In an effort to combat violence to and by Texas law enforcement officers, some state senators think they should be nicer.
Members of the Senate Committee on Criminal Justice described less than pleasant encounters with law enforcement at a hearing Tuesday.
Senator José Menéndez said, “I had an officer with their hand on their gun look at me and say ‘is this your car?’”
More than a few Texas senators criticized the accusatory tone in which officers speak as “rude” and “disrespectful.”
Some senators suggested a more friendly approach could help prevent routine stops from escalating to a more serious situation.
Senator Joan Huffman said she’s been “treated rudely by a DPS Trooper, too.” The Houston Republican said those kinds of encounters happen to “everybody.”
The President of the NCAAP in Houston said it happens to some much more often than others. “We have a race problem—it’s either racism or implicit racism. Police need training,” said Dr.

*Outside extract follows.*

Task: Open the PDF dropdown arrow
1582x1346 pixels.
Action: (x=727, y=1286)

James Douglas said police need training.
The Executive Director of the Texas Department of Public Safety, Steve McCraw said, “If you don’t treat people with respect you get nothing, it’s unproductive to be rude.”

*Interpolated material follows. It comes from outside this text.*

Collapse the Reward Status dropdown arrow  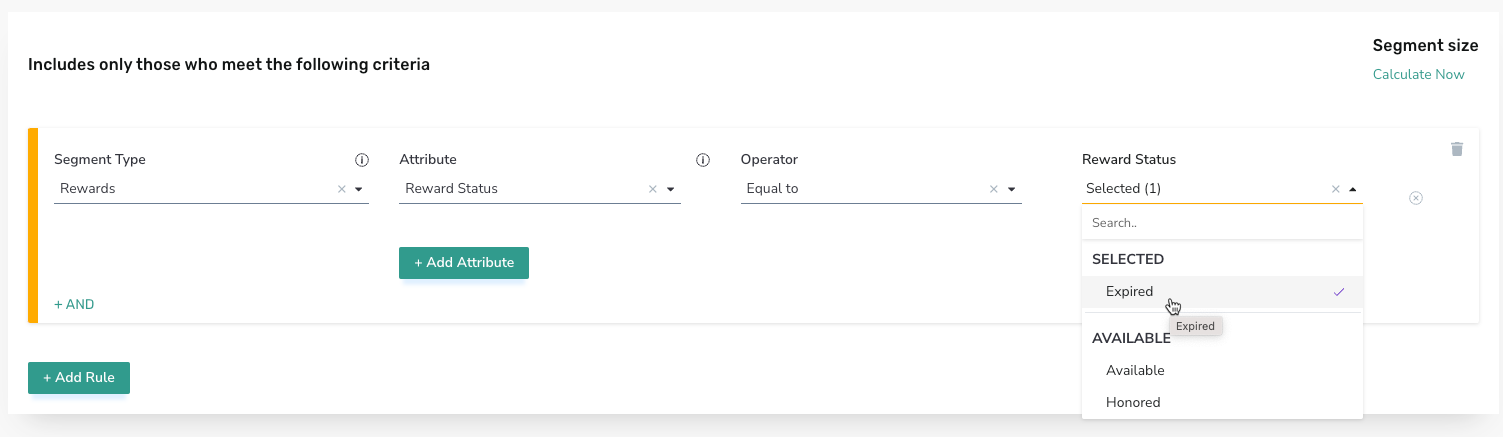(1352, 189)
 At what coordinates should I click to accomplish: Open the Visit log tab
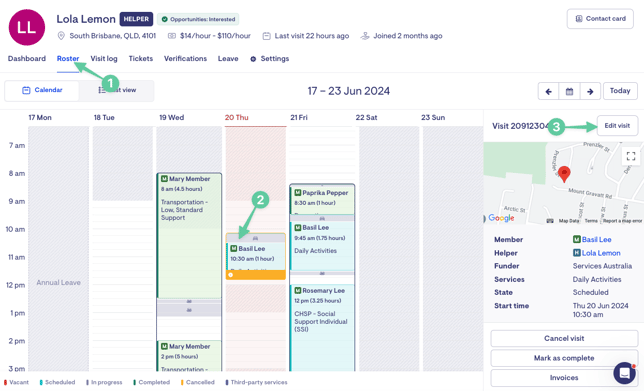tap(104, 59)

McCraw said DPS plans to make it easier for people to file a complaint against a trooper. The state’s chief law enforcement agency will soon include the information on how to file a complaint right on the back of the citation the trooper hands out.
Senator John Whitmire questioned, “How have we allowed things to become so confrontational, without walking in your brother’s shoes?”
The Democrat from Houston said he plans to introduce legislation that would require Texas schools to teach kids how to behave during a traffic stop.
Senator Royce West added, “Not only what you should do, but what your rights are.”
While law enforcement and lawmakers praised an education program for public schools, Sen. Huffman raised concerns about creating an unfunded mandate.